Людовик угрожающе нахмурился. Настал момент истины! Франция должна наконец-то понять и снова полюбить свое Солнце.
Вздох изумления пробежал по сверкающей великолепием толпе вельмож и придворных и превратился в волну аплодисментов.
– Что происходит? – спросил Людовик.
– Небо, сир, – ответил Фацио, – вы видите, что с ним творится? Я был не прав, отсюда отлично видно.
Людовик сквозь огромные окна Зеркального зала посмотрел на черное ночное небо.
– Я ничего не вижу, – закричал он.
Но остальные видели, поскольку волна пораженных возгласов усилилась.

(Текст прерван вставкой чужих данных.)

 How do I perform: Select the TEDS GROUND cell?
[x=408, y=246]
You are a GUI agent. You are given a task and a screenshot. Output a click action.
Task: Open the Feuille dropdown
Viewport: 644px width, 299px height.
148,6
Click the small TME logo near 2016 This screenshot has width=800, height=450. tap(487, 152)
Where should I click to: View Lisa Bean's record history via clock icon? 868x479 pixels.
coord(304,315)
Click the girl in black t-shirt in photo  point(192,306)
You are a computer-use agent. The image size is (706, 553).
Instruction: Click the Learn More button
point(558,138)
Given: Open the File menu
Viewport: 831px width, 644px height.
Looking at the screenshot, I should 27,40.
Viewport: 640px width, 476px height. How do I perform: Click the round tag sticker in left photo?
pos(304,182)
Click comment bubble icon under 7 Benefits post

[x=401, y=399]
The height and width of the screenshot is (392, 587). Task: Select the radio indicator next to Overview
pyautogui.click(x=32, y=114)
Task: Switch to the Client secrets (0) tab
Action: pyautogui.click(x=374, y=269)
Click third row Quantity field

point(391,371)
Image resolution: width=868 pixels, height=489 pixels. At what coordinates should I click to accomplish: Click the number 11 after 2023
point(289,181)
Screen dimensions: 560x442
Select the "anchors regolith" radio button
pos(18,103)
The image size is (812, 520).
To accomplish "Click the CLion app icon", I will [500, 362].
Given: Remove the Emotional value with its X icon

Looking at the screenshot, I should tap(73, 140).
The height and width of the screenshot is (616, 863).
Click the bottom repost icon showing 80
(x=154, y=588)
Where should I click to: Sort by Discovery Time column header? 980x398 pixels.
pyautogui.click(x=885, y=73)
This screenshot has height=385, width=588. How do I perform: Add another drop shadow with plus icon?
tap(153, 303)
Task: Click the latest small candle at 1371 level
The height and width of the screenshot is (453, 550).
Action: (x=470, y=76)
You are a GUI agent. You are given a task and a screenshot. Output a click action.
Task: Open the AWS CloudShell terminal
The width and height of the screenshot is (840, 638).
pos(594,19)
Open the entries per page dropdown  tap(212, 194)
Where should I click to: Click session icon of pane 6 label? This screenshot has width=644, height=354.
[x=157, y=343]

«Ты не можешь этого видеть, потому что не вижу я, – послышался голос ангела. – Вернее, вижу, но иным зрением, тебе недоступным. Ты же знаешь, я могу оживлять и преобразовывать только те зрительные образы, которые хранятся в твоей памяти. Этой картины в твоей памяти нет».
– Покажи любой ценой, – раздраженно закричал Людовик.
«Как вам будет угодно, ваше величество. Смотрите зеркало. Коль ваше величество настаивает…»
Небо вдруг изменилось. Но не вид его – словно оно стало другим на вкус или на ощупь. Король почувствовал нечто ужасное, он осязал огромную дыру в небе и сквозь нее – взгляд призрака.
– Остановись! Остановись! – с трудом выдавил король. Бездна вновь превратилась в обычное оконное стекло, в котором отражалось обычное небо.
– Сир, что с вами? – тут же со всех сторон раздались голоса.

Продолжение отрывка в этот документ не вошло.